Eugenio Raffaele Faggiano nacque a Salice Salentino, in provincia di Lecce, il 28 gennaio 1877 da Donato e Concetta Leuzzi.

Avvertiti i primi segni vocazionali durante una missione predicata dai padri passionisti nel 1892, entrò in congregazione, emettendo dapprima i voti religiosi nel 1894 ed essendo poi ordinato sacerdote il 31 maggio del 1903.

Dopo aver ricoperto anche la carica di cappellano militare nell’esercito, durante il Primo Conflitto Mondiale, si trasferì a Manduria, dove il 28 agosto 1925 venne eletto superiore provinciale della Provincia Passionista Puglie-Calabria.
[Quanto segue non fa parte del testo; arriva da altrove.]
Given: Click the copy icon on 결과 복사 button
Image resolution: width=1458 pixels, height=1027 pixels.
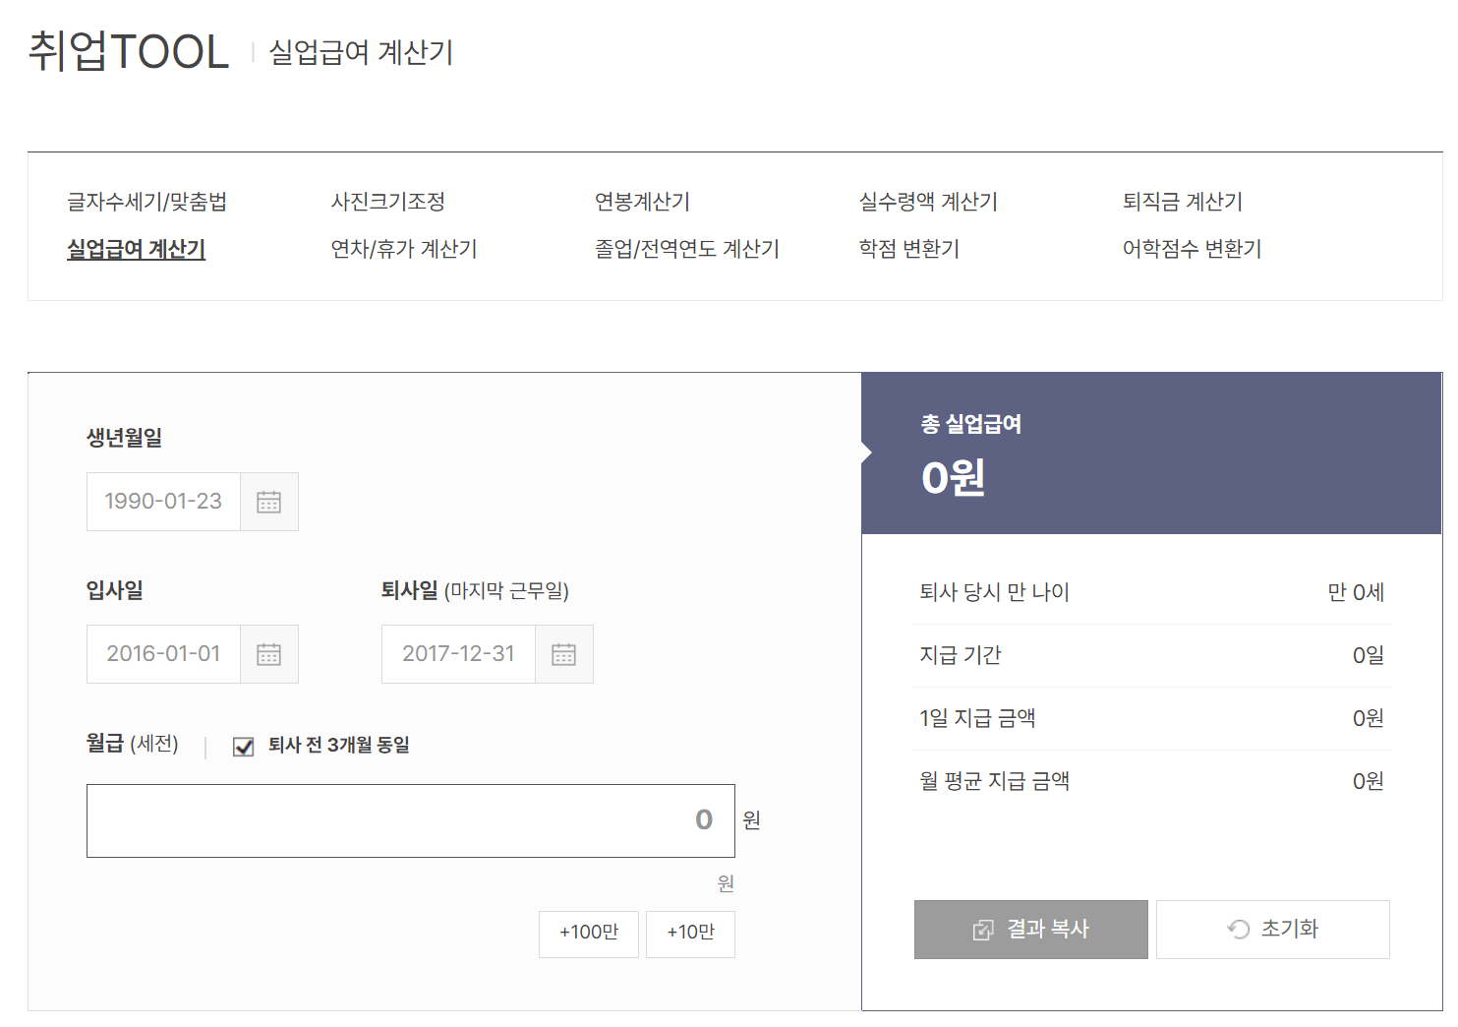Looking at the screenshot, I should [x=981, y=929].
Il 2 settembre 1931 fu nominato maestro dei novizi a Laurignano.

Il 15 febbraio 1936 ricevette la nomina a vescovo di Cariati e fu consacrato il 19 aprile 1936.

Nell’esercizio del suo ministero, fu affiancato dai due sacerdoti diocesani Monsignor Ferraro e Servo di Dio don Vitetti, i quali lo coadiuvarono nel delicato compito di rilevare le sorti dell’ormai decaduta diocesi. Sempre con enormi sacrifici e con grande carità, Faggiano provvide ai bisogni del clero e del popolo della sua diocesi: per questa sua irrefrenabile generosità fu denominato il “Vescovo dalle mani bucate”. Si ritirò dalla diocesi il 25 settembre del 1956 per ragioni di salute.

Faggiano morì a Manduria il 2 maggio 1960, nel convento dei suoi confratelli passionisti. Le sue spoglie riposano nel santuario della Madonna d’Itria, comunità passionista che egli volle vi fosse stabilita appena eletto vescovo della diocesi di Cariati.

Introdotta la causa, nel giugno del 1991 si è conclusa la fase diocesana del processo di canonizzazione.